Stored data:

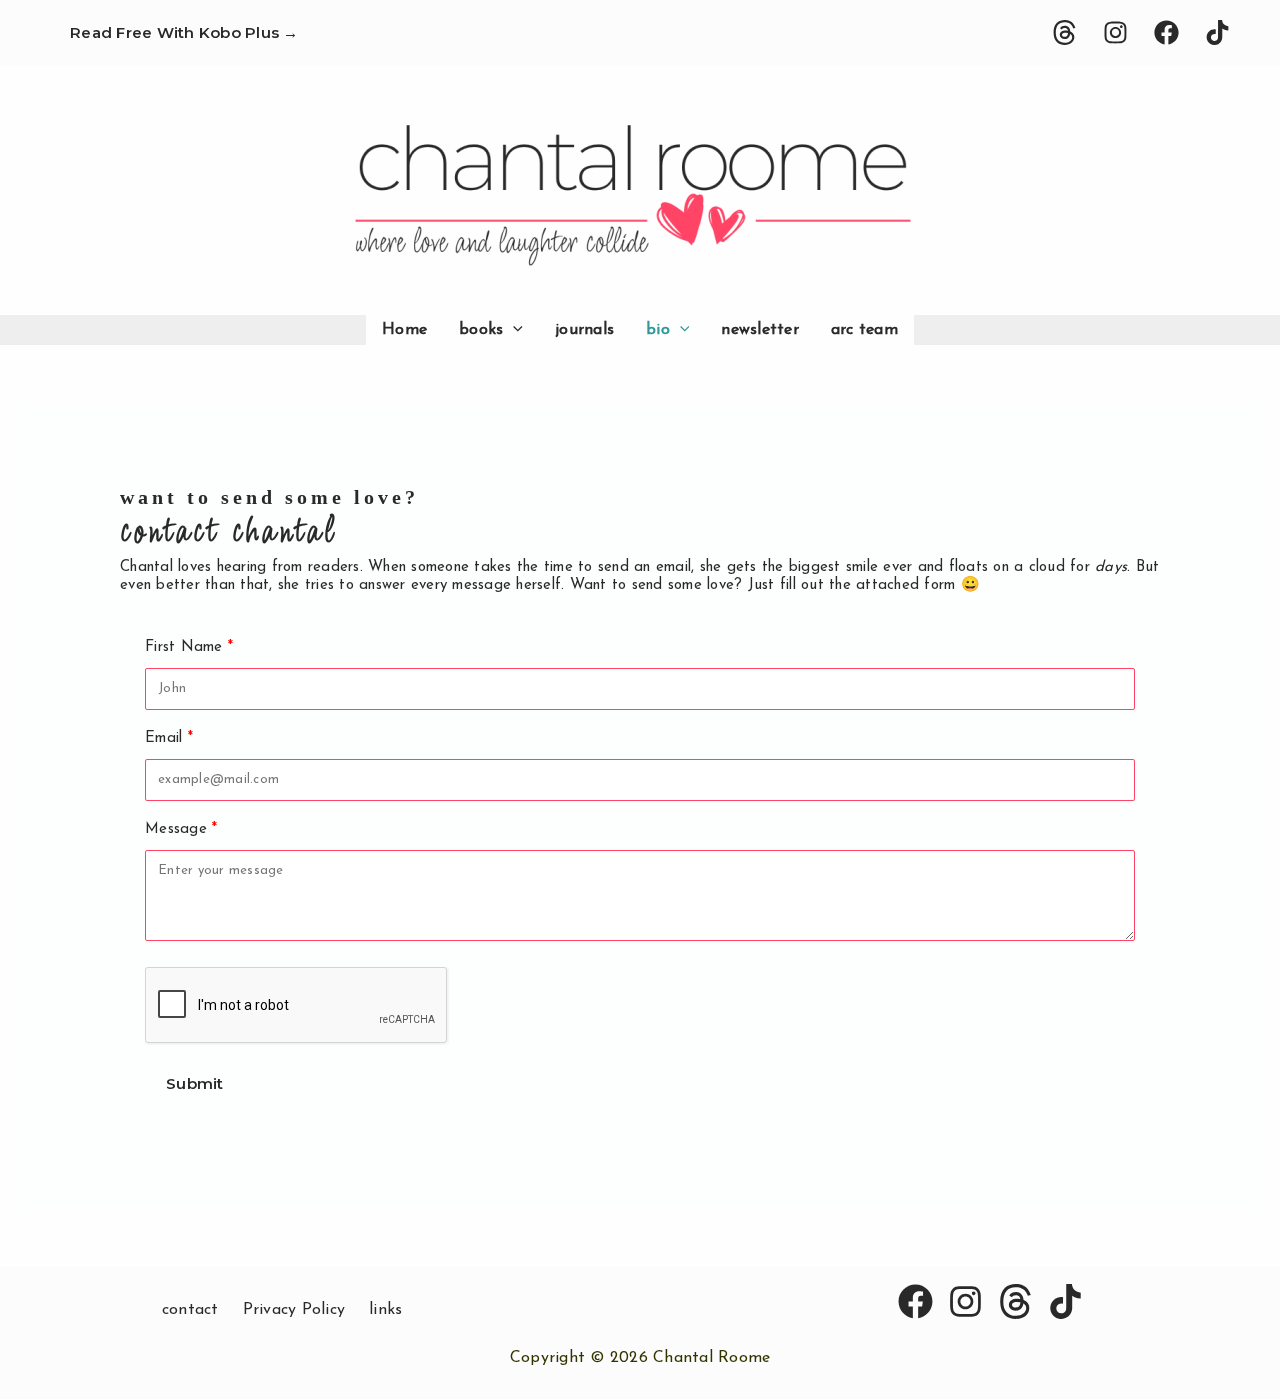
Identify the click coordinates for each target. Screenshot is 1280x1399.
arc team (864, 330)
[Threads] (1064, 32)
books (481, 330)
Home (404, 330)
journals (584, 330)
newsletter (760, 330)
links (385, 1310)
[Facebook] (1166, 32)
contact (190, 1310)
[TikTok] (1217, 32)
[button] (184, 32)
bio (658, 330)
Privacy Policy (294, 1310)
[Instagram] (1115, 32)
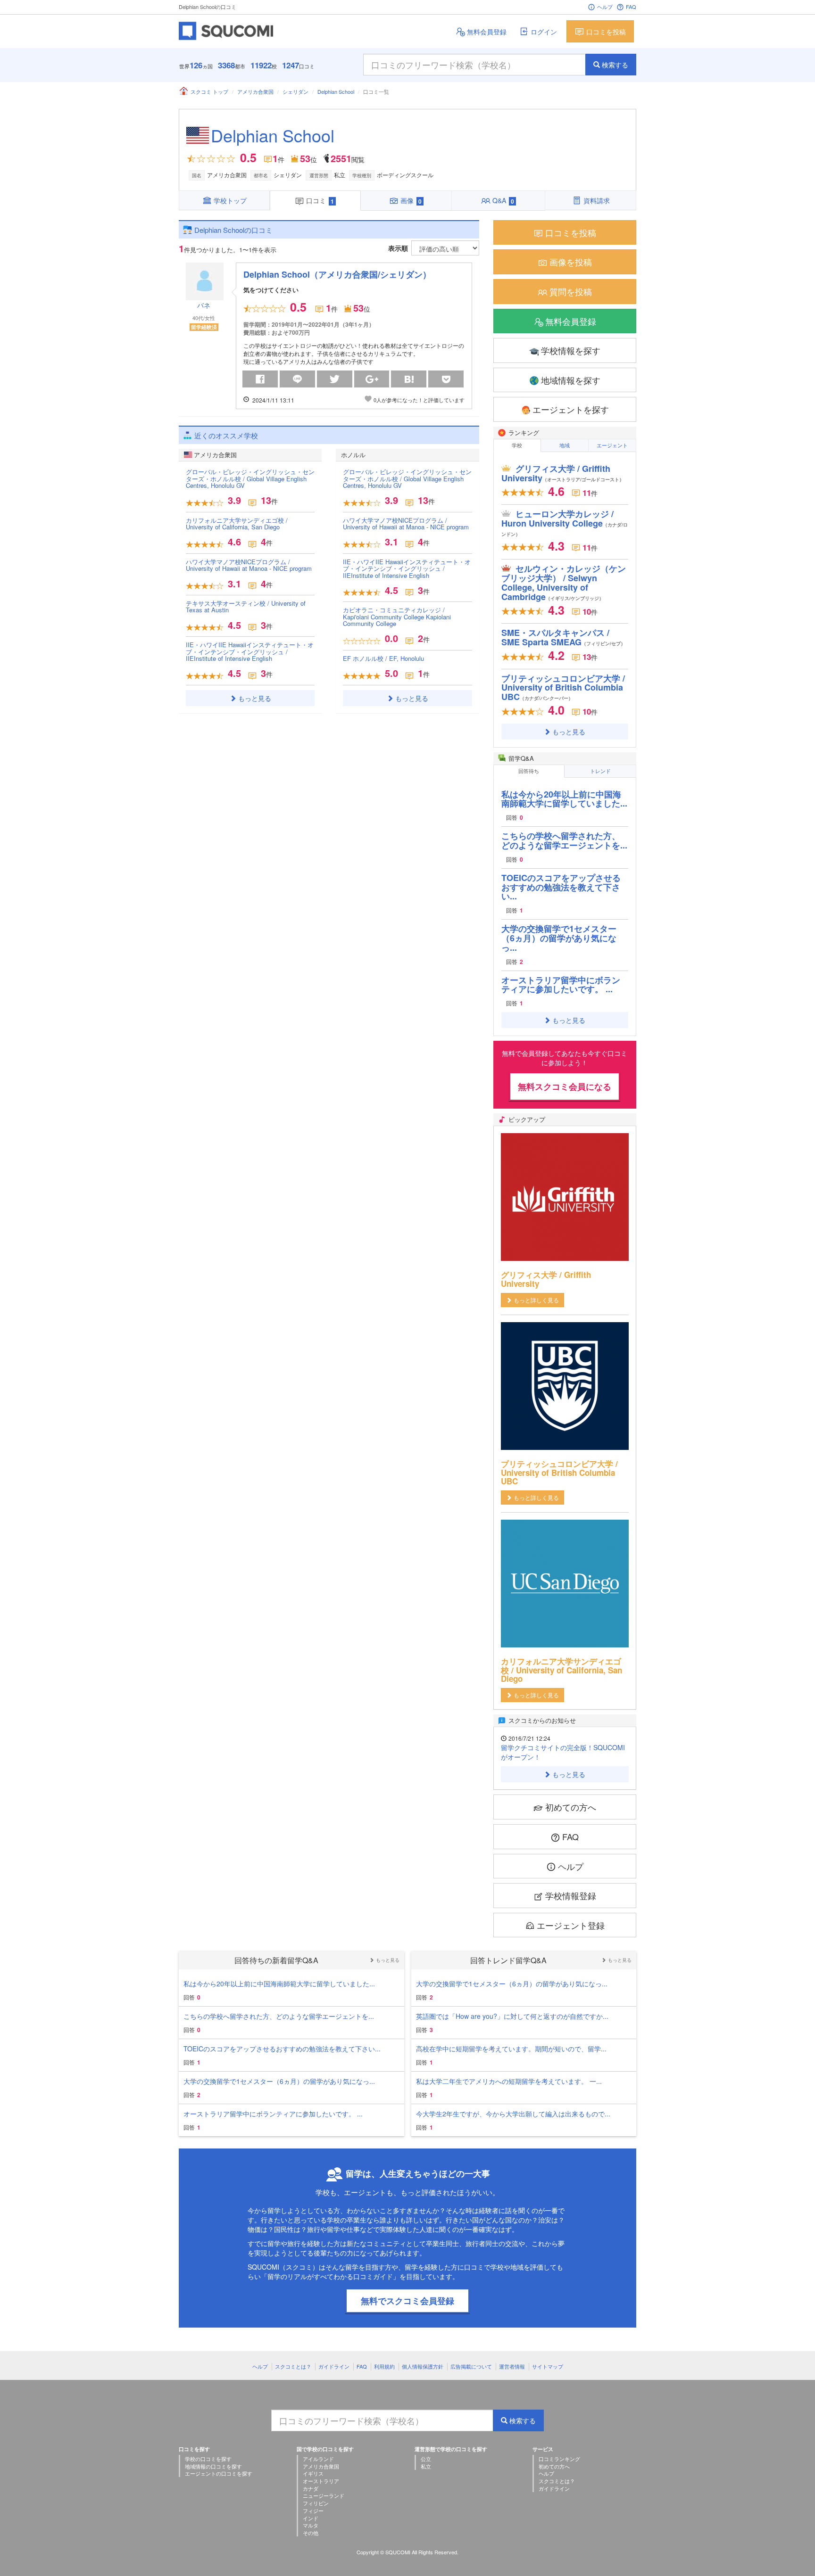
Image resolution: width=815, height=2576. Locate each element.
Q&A (503, 200)
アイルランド (318, 2458)
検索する (615, 64)
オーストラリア (321, 2481)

▶ _Task objective_:
How many lines of the entries contain the word "each"? Only the number is wanted.

▶ _Exercise solution_:
2